◆ **Directions**: Every line below needs to be returned exactly as written.

[Dataset entries]
↓↓↓

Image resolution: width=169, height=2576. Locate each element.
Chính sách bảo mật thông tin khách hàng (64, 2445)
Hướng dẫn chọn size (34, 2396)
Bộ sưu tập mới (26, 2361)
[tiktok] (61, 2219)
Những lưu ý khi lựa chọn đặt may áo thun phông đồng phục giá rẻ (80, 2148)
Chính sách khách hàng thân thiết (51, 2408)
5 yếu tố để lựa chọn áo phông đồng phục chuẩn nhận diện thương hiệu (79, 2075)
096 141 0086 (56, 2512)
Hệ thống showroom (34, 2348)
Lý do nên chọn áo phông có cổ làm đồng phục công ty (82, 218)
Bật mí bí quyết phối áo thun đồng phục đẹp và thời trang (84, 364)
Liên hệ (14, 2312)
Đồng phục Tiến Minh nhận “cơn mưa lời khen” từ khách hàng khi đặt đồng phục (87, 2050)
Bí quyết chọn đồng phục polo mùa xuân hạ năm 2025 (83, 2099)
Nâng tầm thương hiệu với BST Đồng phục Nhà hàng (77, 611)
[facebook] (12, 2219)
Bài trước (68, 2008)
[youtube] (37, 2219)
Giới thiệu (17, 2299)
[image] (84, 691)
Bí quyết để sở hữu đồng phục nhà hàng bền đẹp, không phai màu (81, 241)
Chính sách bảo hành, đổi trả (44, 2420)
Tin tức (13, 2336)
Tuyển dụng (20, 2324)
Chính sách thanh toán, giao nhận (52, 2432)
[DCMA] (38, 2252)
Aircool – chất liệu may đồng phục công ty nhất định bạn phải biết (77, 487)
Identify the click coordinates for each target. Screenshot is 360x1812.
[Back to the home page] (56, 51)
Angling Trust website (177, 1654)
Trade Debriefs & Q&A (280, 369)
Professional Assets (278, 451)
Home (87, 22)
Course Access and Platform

↑↑↑

◆ **Written response**:
Image resolution: width=169, height=2576. Locate each element.
Chính sách bảo mật thông tin khách hàng (64, 2445)
Hướng dẫn chọn size (34, 2396)
Bộ sưu tập mới (26, 2361)
[tiktok] (61, 2219)
Những lưu ý khi lựa chọn đặt may áo thun phông đồng phục giá rẻ (80, 2148)
Chính sách khách hàng thân thiết (51, 2408)
5 yếu tố để lựa chọn áo phông đồng phục chuẩn nhận diện thương hiệu (79, 2075)
096 141 0086 (56, 2512)
Hệ thống showroom (34, 2348)
Lý do nên chọn áo phông có cổ làm đồng phục công ty (82, 218)
Bật mí bí quyết phối áo thun đồng phục đẹp và thời trang (84, 364)
Liên hệ (14, 2312)
Đồng phục Tiến Minh nhận “cơn mưa lời khen” từ khách hàng khi đặt đồng phục (87, 2050)
Bí quyết chọn đồng phục polo mùa xuân hạ năm 2025 (83, 2099)
Nâng tầm thương hiệu với BST Đồng phục Nhà hàng (77, 611)
[facebook] (12, 2219)
Bài trước (68, 2008)
[youtube] (37, 2219)
Giới thiệu (17, 2299)
[image] (84, 691)
Bí quyết để sở hữu đồng phục nhà hàng bền đẹp, không phai màu (81, 241)
Chính sách bảo hành, đổi trả (44, 2420)
Tin tức (13, 2336)
Tuyển dụng (20, 2324)
Chính sách thanh toán, giao nhận (52, 2432)
[DCMA] (38, 2252)
Aircool – chất liệu may đồng phục công ty nhất định bạn phải biết (77, 487)
Identify the click coordinates for each target. Screenshot is 360x1812.
[Back to the home page] (56, 51)
Angling Trust website (177, 1654)
Trade Debriefs & Q&A (280, 369)
Professional Assets (278, 451)
Home (87, 22)
Course Access and Platform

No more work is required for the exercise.